**The problem**.
Extract the data exactly, missing nothing.

Saved data entries
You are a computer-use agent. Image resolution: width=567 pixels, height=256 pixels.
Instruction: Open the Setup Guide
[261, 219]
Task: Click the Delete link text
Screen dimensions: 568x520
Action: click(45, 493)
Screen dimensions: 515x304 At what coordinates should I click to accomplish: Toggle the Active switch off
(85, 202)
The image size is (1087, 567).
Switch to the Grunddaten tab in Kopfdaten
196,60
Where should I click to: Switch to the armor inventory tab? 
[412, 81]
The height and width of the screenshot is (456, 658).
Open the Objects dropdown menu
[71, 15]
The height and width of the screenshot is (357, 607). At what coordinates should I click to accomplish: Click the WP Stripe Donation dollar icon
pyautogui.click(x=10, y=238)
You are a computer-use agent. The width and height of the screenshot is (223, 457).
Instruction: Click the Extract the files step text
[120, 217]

**Your solution**.
You are a computer-use agent. Image resolution: width=567 pixels, height=256 pixels.
Instruction: Open the Setup Guide
[261, 219]
Task: Click the Delete link text
Screen dimensions: 568x520
Action: click(45, 493)
Screen dimensions: 515x304 At what coordinates should I click to accomplish: Toggle the Active switch off
(85, 202)
The image size is (1087, 567).
Switch to the Grunddaten tab in Kopfdaten
196,60
Where should I click to: Switch to the armor inventory tab? 
[412, 81]
The height and width of the screenshot is (456, 658).
Open the Objects dropdown menu
[71, 15]
The height and width of the screenshot is (357, 607). At what coordinates should I click to accomplish: Click the WP Stripe Donation dollar icon
pyautogui.click(x=10, y=238)
You are a computer-use agent. The width and height of the screenshot is (223, 457).
Instruction: Click the Extract the files step text
[120, 217]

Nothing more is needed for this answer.